Gordon Ryan mocno podupadł na zdrowiu. Poważne problemy pięciokrotnego Mistrza Świata ADCC!
Gordon Ryan mocno podupadł na zdrowiu, wobec czego zniknął z mediów społecznościowych – przynajmniej, jeśli chodzi o kontent czysto-sportowy.
Gordon Ryan przez jednych uważany jest za największego grapplera no-gi wszechczasów, a przez drugich za oszusta, który wszystko, co osiągnął, zawdzięcza niedozwolonym specyfikom. Niezależnie, jak postrzegacie jego postać, to nie można odmówić mu ogromnych umiejętności w BJJ.

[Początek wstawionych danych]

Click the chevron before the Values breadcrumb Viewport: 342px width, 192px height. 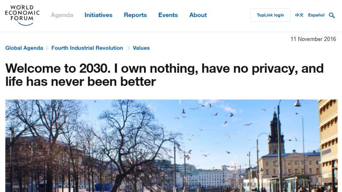(x=128, y=48)
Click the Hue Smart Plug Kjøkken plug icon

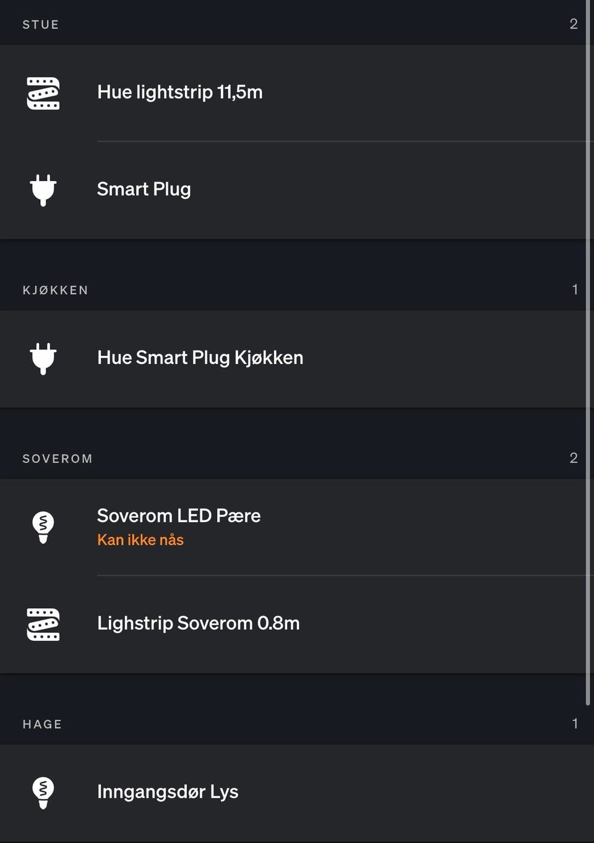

Niestety, ostatni rok dla pięciokrotnego Mistrza Świata ADCC nie był zbyt udany. Amerykanin od jakiegoś czasu boryka się z poważnymi problemami zdrowotnymi, które uniemożliwiają mu normalne funkcjonowanie. Ba! King w 2023 roku nie stoczył żadnej walki, co więcej, nawet nie trenował.
Ostatnio Ryan częściej jest w szpitalu niż na macie. W maju ubiegłego roku Gordon przeszedł operację, ale choroba wróciła jak bumerang. Grappler ostatnio poinformował na swoich mediach społecznościowych, że ostatni miesiąc spędził w łóżku z powodu kłopotów z żołądkiem. Na dodatek stracił 9 kilogramów wagi.
Wszyscy moi bliscy wiedzą, że przez ostatni miesiąc w zasadzie byłem przykuty do łóżka. Praktycznie nie mogłem jeść, nie było także mowy o prawdziwym treningu. Dziś udało mi się wreszcie zrobić coś więcej niż tylko lekki trening. Pierwszy raz od dawna porządnie zrobiłem nogi na siłowni. Schudłem 9 kilogramów, teraz mieszczę się w limicie kategorii półciężkiej. Cóż pewnie jestem najlepiej dociętym gościem na świecie
ZOBACZ TAKŻE: Mateusz Gamrot w dół, a Oleksiejczuk w górę – czyli zmiany w karcie walk UFC 299!
Ciężko powiedzieć, kiedy Gordon Ryan powróci do regularnych startów. 28-latek pozostaje dobrej myśli, wierząc, iż nowe leki pomogą mu wrócić do pełni sił. Z pewnością traci na tym cała dyscyplina. Ryan rok temu podpisał lukratywny kontrakt z FloSports opiewający na kilka walk, lecz to musi jeszcze poczekać.